Pour financer son développement, la start-up a levé, en mars 2024, deux millions d’euros auprès du fond VitiRev Innovation, piloté par les équipes de Demeter Investment Managers et vient d’intégrer la technopole InnoGaronne, portée par Bordeaux Métropole. Soutenus par la Région et Bpifrance, Jean-Philippe Ricard et Matthieu Plante ont également bénéficié de l’accompagnement de deux incubateurs : Unitec et Start-up Win de Bernard Magrez.

Comptant une dizaine de clients, dont Château Latour, Château de Respide, ou encore Les Grands Chais de France, W Platform propose deux offres pour la captation de leur CO2 : l’achat de l’équipement ou la location longue durée. « Les équipements peuvent aussi être financés par FranceAgriMer (établissement public placé sous la tutelle du ministère de l’Agriculture ayant pour mission d’appliquer certaines mesures prévues par la PAC) par le biais des subventions », développe Matthieu Plante. Les équipements sont ensuite assemblés par la start-up.

« L’ambition est qu’il n’y ait aucun impact sur la qualité du vin en fermentation, ni sur l’activité des personnes au chai », précise-t-il.

Une offre pour les méthaniseurs

Des projets de développement, la start-up installée à Bassens n’en manque pas. « Nous avons clôturé notre année 2023 avec un chiffre d’affaires d’un million d’euros, et avons pour objectif de le doubler tous les ans sur les prochaines années », annonce Matthieu Plante.
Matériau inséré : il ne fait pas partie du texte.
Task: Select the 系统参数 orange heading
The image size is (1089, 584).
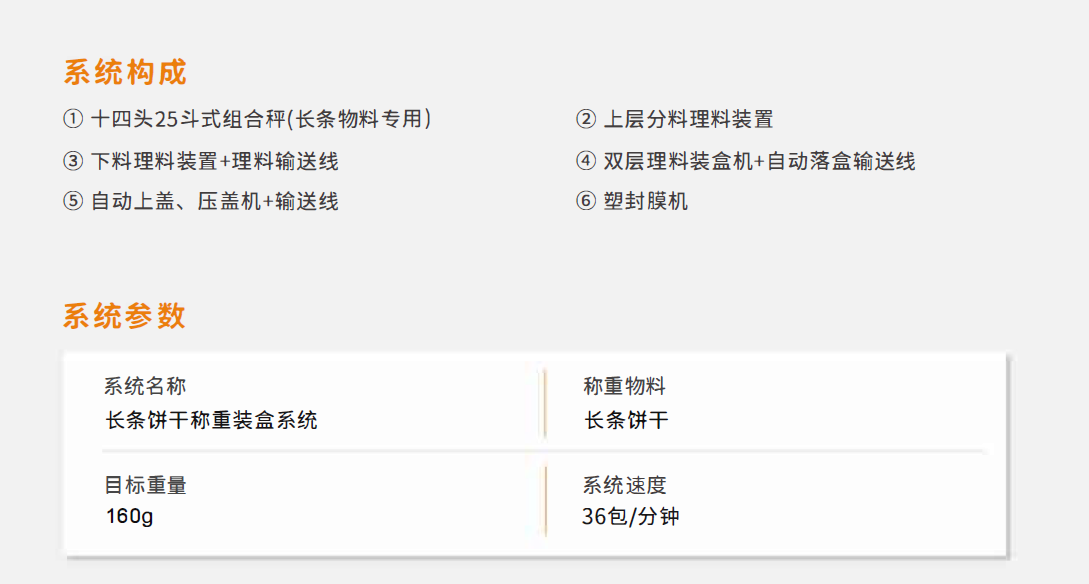Action: tap(125, 316)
Nous avons pour objectif de doubler notre chiffre d’affaires tous les ans sur les prochaines années

Pour y parvenir, la société travaille notamment sur une offre pour les méthaniseurs. « Nous sommes aussi en train de mettre en place, en collaboration avec la Région Nouvelle-Aquitaine, le CIVB (Conseil Interprofessionnel du Vin de Bordeaux) et diverses associations, une plateforme d’économie circulaire pour les viticulteurs ou méthaniseurs qui seraient en excédent de CO2 », décrit le cofondateur.
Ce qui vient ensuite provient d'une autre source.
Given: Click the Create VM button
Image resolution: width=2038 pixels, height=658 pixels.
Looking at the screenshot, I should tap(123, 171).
Ils envisagent aussi de proposer leurs produits en Amérique du Sud.

Matthieu PLANTE, Jean-Philippe RICARD, W Platform

WPlatform propose aussi une solution pour gazéifier l’eau et en réduire la consommation au chai, CO2 Water. © WPlatform

Réduire le degré d’alcool dans le vin ?

Parallèlement à la captation du CO2 fermentaire, W Platform développe d’autres solutions innovantes dans le cadre de sa R&D et notamment « Less Alco » : un système de réinjection du CO2 fermentaire durant la phase de vinification qui permet de réduire de 0,5 à 2 le degré d’alcool. « Il fait de plus en plus chaud, donc il y a davantage de sucre dans les raisins et par conséquent plus d’alcool dans les vins », rappelle le cofondateur. Le système breveté consiste à « capter » le CO2, le sécher, puis le renvoyer en fond de cuve avec des diffuseurs pour récupérer de l’eau et de l’alcool. Le processus, qui se nomme le stripping, est naturel. Des essais concluants ont été menés en partenariat avec l’ISVV (Institut des Sciences de la Vigne et du Vin), puis en conditions réelles auprès d’une cave en 2023. La société cherche désormais des « ambassadeurs » pour des tests au cours des prochaines vendanges.
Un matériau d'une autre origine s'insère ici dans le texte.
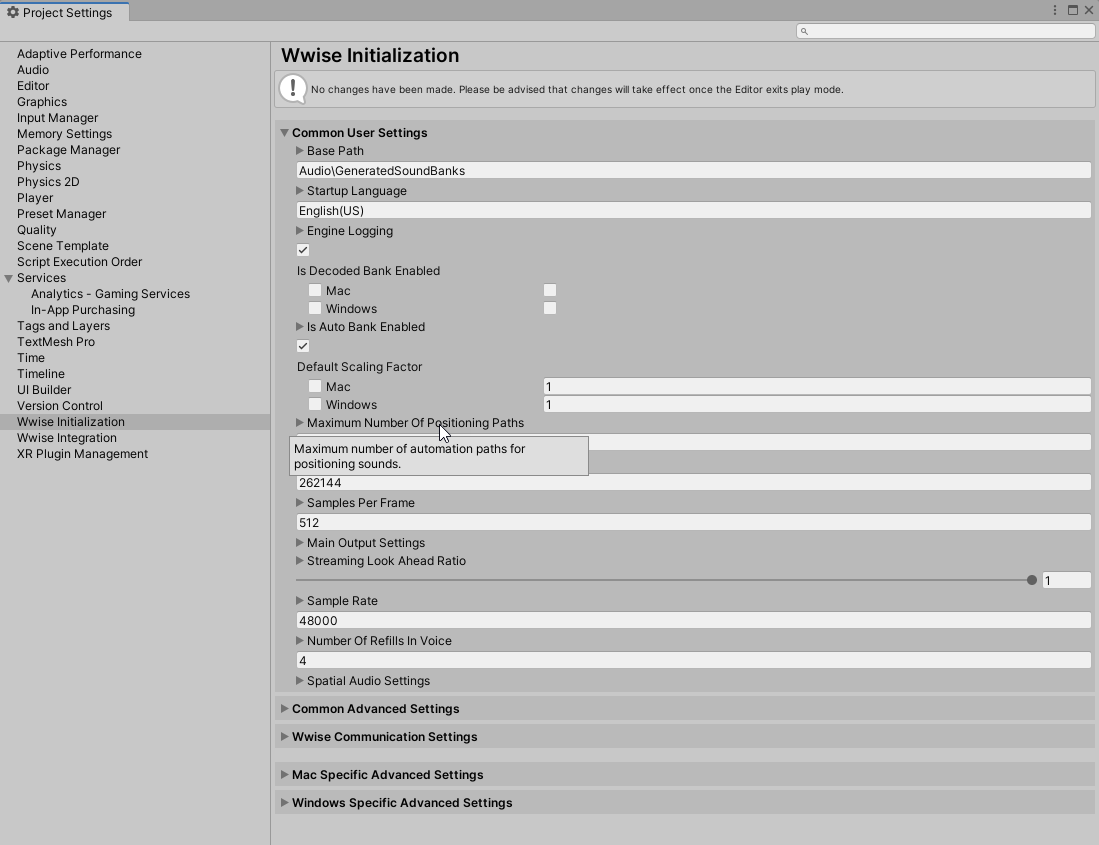Click the magnifier icon in the search box
This screenshot has height=845, width=1099.
pos(804,31)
Parallèlement la start-up a également lancé également un bureau d’études, WCE Process, proposant des conseils et ingénierie en décarbonation et économie circulaire. L’ambition : proposer à tout industriel de traiter ses effluents gazeux et réduire son empreinte carbone. L’entreprise compte déjà parmi ses clients des grands comptes tels que Veolia, L’Oréal, Groupe Gazechim, Orano, Holcim, ou encore Artelia. « Nous aimerions nous implanter davantage localement et aider les acteurs locaux dans leur décarbonation », conclut Matthieu Plante.